• EXTRACT TO READ

Competitors are not permitted to compete in an event more than once at the national level unless one of the following circumstances applies:

  • Modified Events: A competitor may compete in the same event when the event is modified. Note, if the only modification is a name change, competitors may not compete in the renamed event.
  • Team Events: One (1) competitor of the team may have competed in the same event at one (1) previous NLC; however, they may not compete more than twice in the event at the national level.
  • Chapter Events: Competitors may compete in a chapter event more than once (American Enterprise Project, Community Service Project, and Partnership with Business Project).
  • Individual Entry: A competitor who competed as an individual entry in a team event at the national level may compete in the same event a second time as part of a team, but not a second time as an individual.
  • Parliamentary Procedure: Two (2) competitors of the team may have competed in this event at a previous NLC; however, they may not compete more than twice at the national level.
  • Pilot Event: Competition in a pilot event does not disqualify a competitor from competing in the same event if it becomes an official competitive event. The participant may compete in another event as well as a pilot event.

Breaking Ties

  • Objective Tests: Ties are broken by comparing the correct number of answers to the last 10 questions on the exam. If a tie remains, the competitor who completed the test in a shorter amount of time will place higher. If this does not break the tie, answers to the last 20 questions will be reviewed and determine the winner.
  • Objective and Production Tests: The production test scores will be used to break a tie.
  • Objective Tests and Performances: The objective test score will be used to break a tie based on the tie-breaking criteria of objective tests.
  • Reports/Projects and Performances: The report/project scores will be used to break a tie.
  • Performances: Judges must break ties and all judges’ decisions are final.

National Deadlines

  • State chair/adviser must register all competitors for NLC competitive events online by 11:59 p.m. Eastern Time on the second Friday in May.
  • All prejudged components (report PDFs, resume/letter of application PDFs, and project URLs) must be received by 11:59 p.m. Eastern Time on the second Friday in May.
  • All URLs and PDFs for prejudged projects and reports will be submitted by the state adviser via the competitive events registration form.
  • All production tests must be received at FBLA-PBL by 11:59 p.m. Eastern Time on the third Friday in May.
  • All production tests must be uploaded online.
  • State chair/adviser may make name changes only (no additional entries) by 11:59 p.m. Eastern Time on the first Friday in June. Competitor drops are the only changes allowed after this date and onsite.

National Awards

The number of competitors will determine the number of winners. The maximum number of winners for each competitive event is 10. Only one (1) award is given to the schools competing in chapter events (American Enterprise Project, Community Service Project, Local Chapter Annual Business Report, and Partnership with Business Project).

Additional Materials

Certain events may allow the use of additional materials. Please refer to event guidelines.

Americans with Disabilities Act (ADA)

FBLA‑PBL meets the criteria specified in the Americans with Disabilities Act for all participants who submit a special needs form.

• EXERCISE TASK
Set down the part of the competition rules from "National Awards" to "Disabilities Act (ADA)", word for word.

• GIVEN INFORMATION
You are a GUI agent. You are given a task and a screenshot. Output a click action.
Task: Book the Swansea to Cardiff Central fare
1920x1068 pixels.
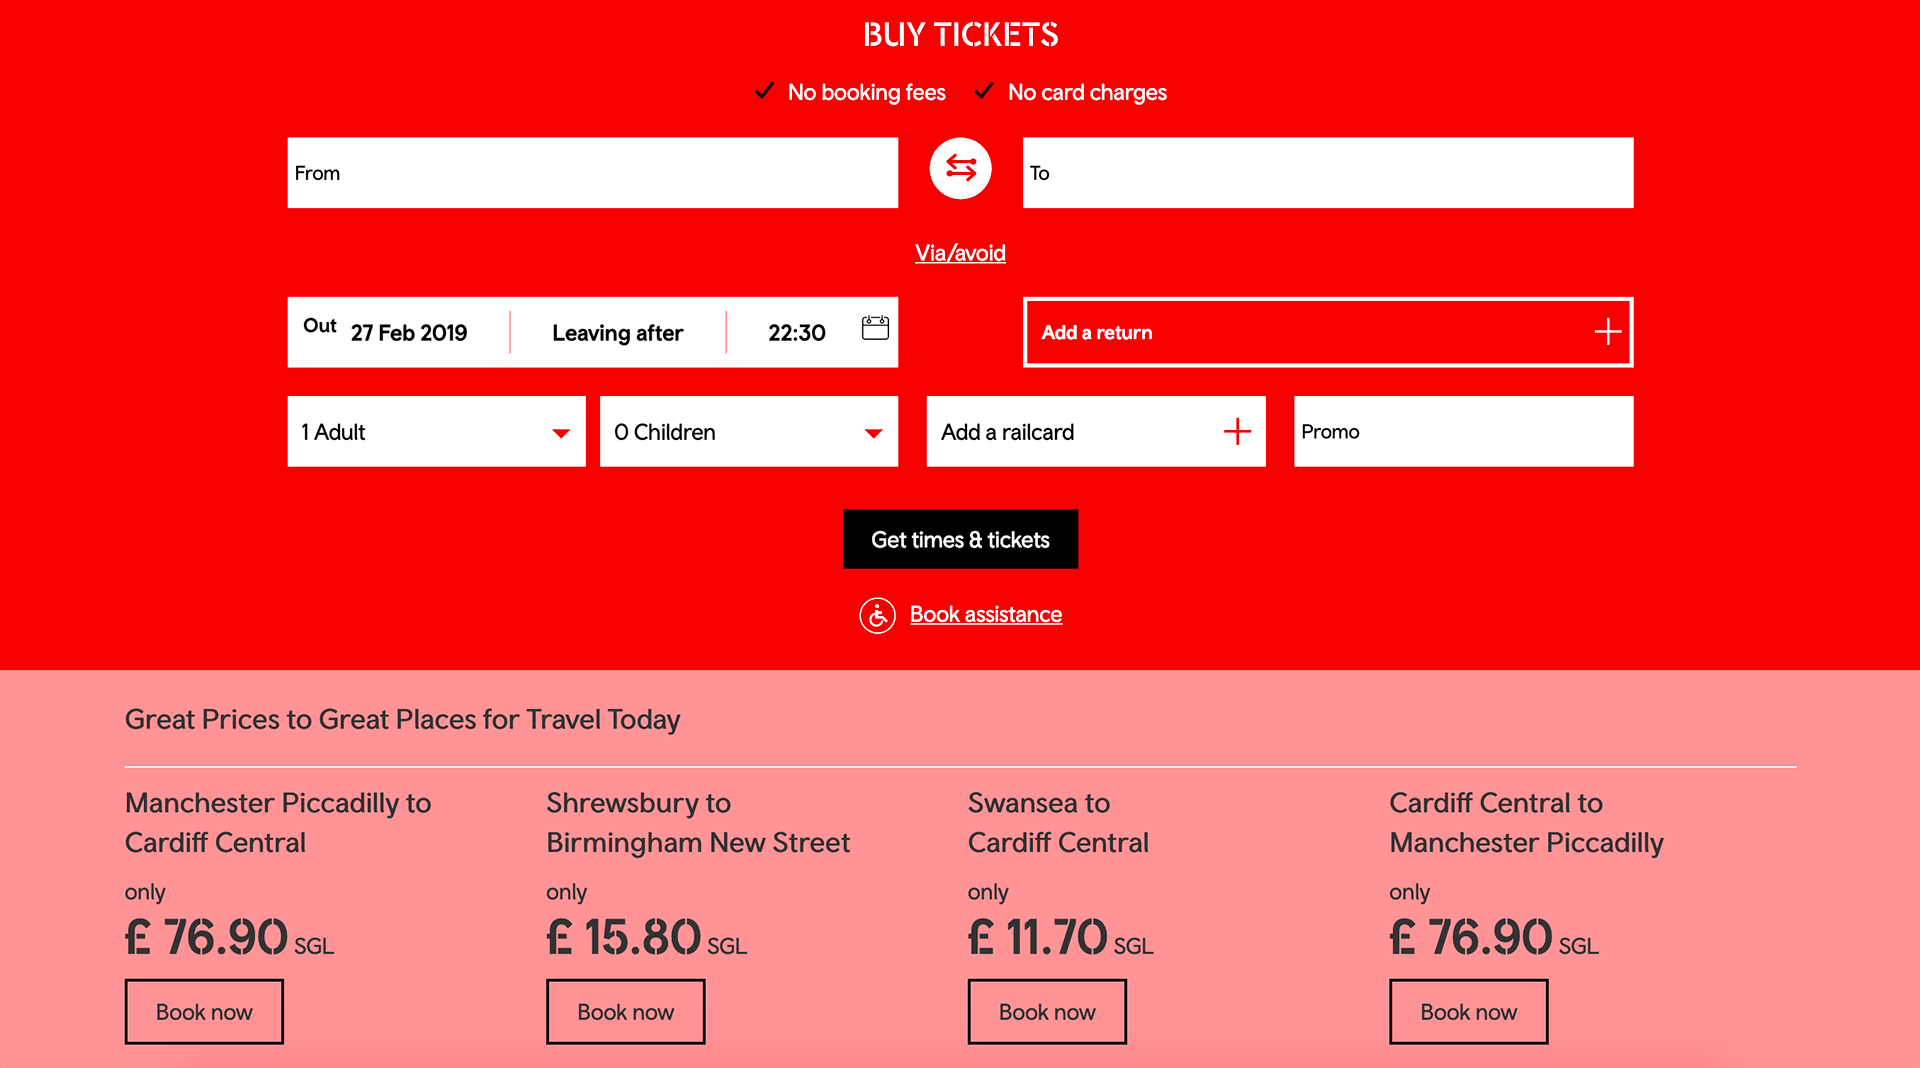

• SOLUTION TO THIS PROBLEM
National Awards

The number of competitors will determine the number of winners. The maximum number of winners for each competitive event is 10. Only one (1) award is given to the schools competing in chapter events (American Enterprise Project, Community Service Project, Local Chapter Annual Business Report, and Partnership with Business Project).

Additional Materials

Certain events may allow the use of additional materials. Please refer to event guidelines.

Americans with Disabilities Act (ADA)